Verlorene Schlachten
Die Covid-19-Seuche hat eine Unmenge abstruser Theorien über deren Ursache hervorgebracht. Es fällt mir schwer, den Glauben an diese Theorien nachzuempfinden. Noch schwerer allerdings fällt es mir, die Zeitgenossen zu verstehen, die jene verdammen, die trotz aller Erfahrungen der vergangenen Jahrhunderte mit erfolgreich ausgerotteten Krankheiten Impfungen für gefährlicher halten als die Leiden, vor denen sie schützen sollen, aber nichts einzuwenden haben gegen jene, die meinen, dass Beten das Unrecht in dieser Welt effizienter bekämpft als Revolutionen, gegebenenfalls sogar bewaffneter Widerstand. 1,2 Milliarden Katholiken, vermutlich der Papst eingeschlossen, glauben an die jungfräuliche Geburt, an die Auferstehung und an ein Leben nach dem Tod. Und man lässt sie gewähren.
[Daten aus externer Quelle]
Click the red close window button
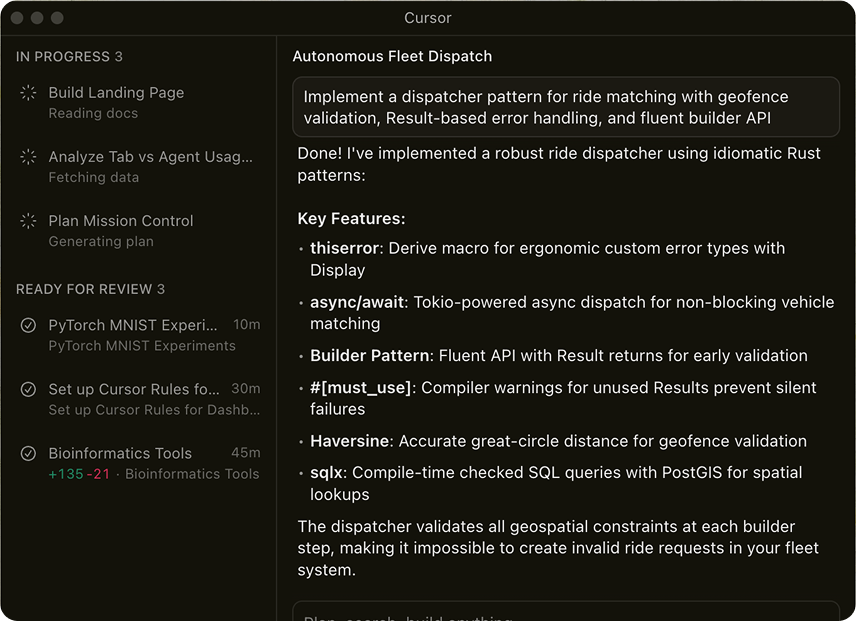Viewport: 856px width, 621px height. pos(17,18)
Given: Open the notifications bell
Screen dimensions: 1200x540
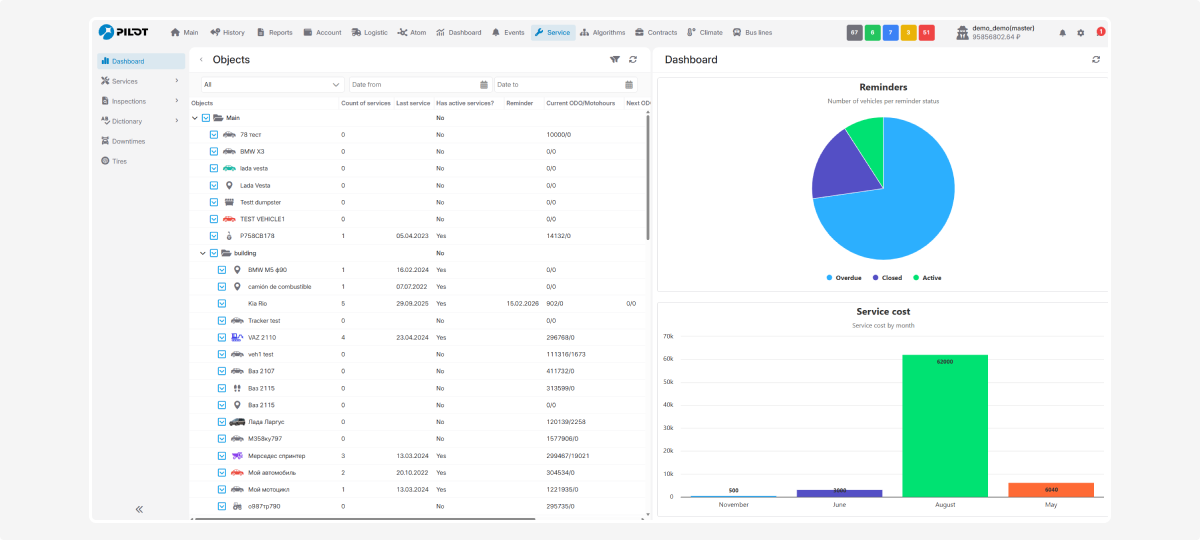Looking at the screenshot, I should click(1062, 33).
Nun mag man einwenden, dass der Glauben an die Jungfrau Maria weniger Schaden anrichtet als die Weigerung, sich zum eigenen Schutz und zum Schutz seiner Mitmenschen impfen zu lassen. Historisch stimmt das jedenfalls nicht. Wenn man berechnet, wie viele Frauen, Männer und Kinder seit Christi Geburt ermordet, verfolgt, ausgegrenzt wurden, weil sie den Glauben der Christen nicht geteilt haben, dürfte deren Zahl die der Corona-Opfer bei weitem überschreiten. Und wenn das Beten Sklaven davon abgehalten hat, sich gegen ihre Versklavung zu wehren, wenn es die Kolonialvölker und die Armen in der Welt über ihre Unterdrückung hinweggetäuscht hat und nach wie vor hinwegtäuscht, so ist das keine Privatsache, sondern ein Verbrechen gegen die Menschheit.
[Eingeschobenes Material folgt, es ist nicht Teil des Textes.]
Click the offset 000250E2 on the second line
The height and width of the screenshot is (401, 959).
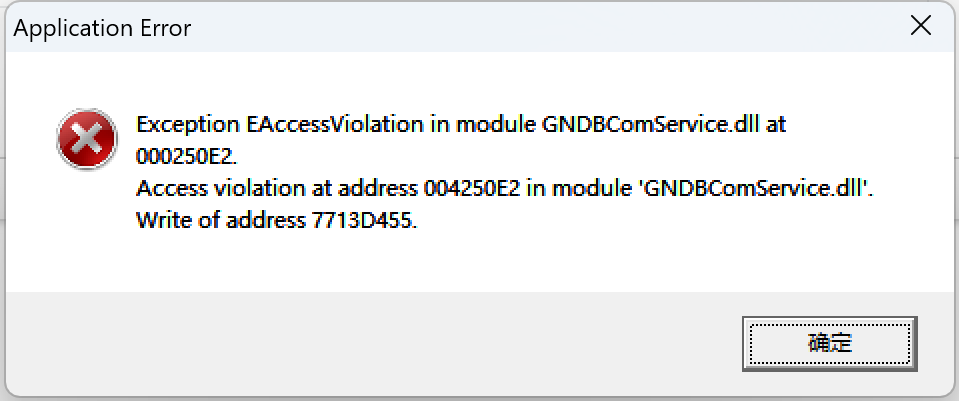point(186,156)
Die Gefahr geht nicht allein von den Impfgegnern und den Verschwörungstheoretikern unter den Pandemie-Leugnern aus. Sie ist vielmehr das Produkt des Irrationalismus, die Religionen inklusive. Das ist keine neue Erkenntnis. Man brauchte kein Virus, um sie zu gewinnen. Aber alle Versuche, daraus Konsequenzen zu ziehen, blieben erfolglos. Und es hat den Anschein, dass die Aufklärung in unserer Gegenwart weniger Chancen hat als noch vor kurzem.
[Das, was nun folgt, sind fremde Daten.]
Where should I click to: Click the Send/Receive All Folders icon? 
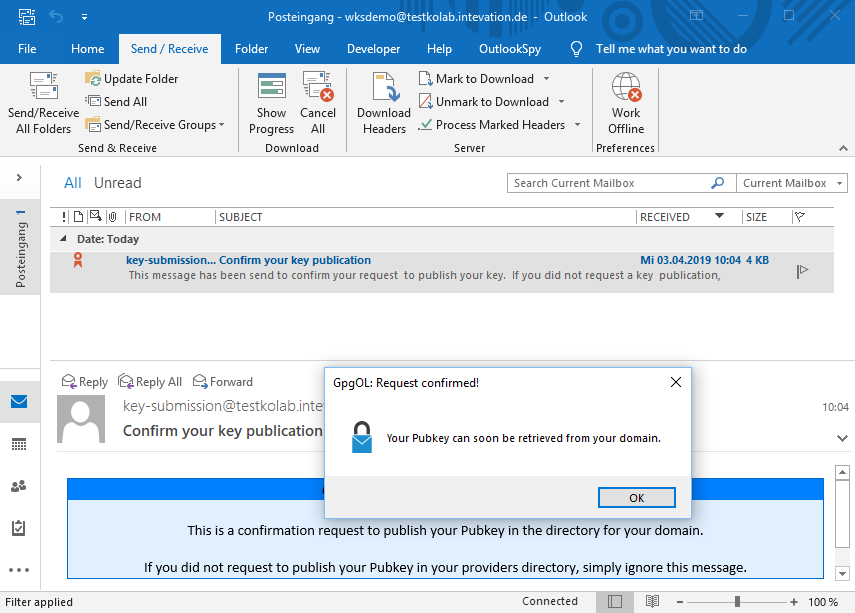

Gestehen wir es uns ein: Wir haben den Kampf der Vernunft gegen Aberglauben, Irrationalismus und Obskurantismus verloren. Es gibt wenig Anlass, optimistisch in die Zukunft zu blicken. Und mit aller Deutlichkeit: Toleranz gegenüber einem Schulunterricht, der den Dogmatikern, gleich welcher Religion, den Kreationisten ebenso wie den Charedim oder den Dschihadisten, Raum lässt, ist zumindest ebenso selbstmörderisch wie die Toleranz gegenüber Impfgegnern. Wir könnten daran zugrunde gehen. Aber vielleicht ist es nicht schade um uns.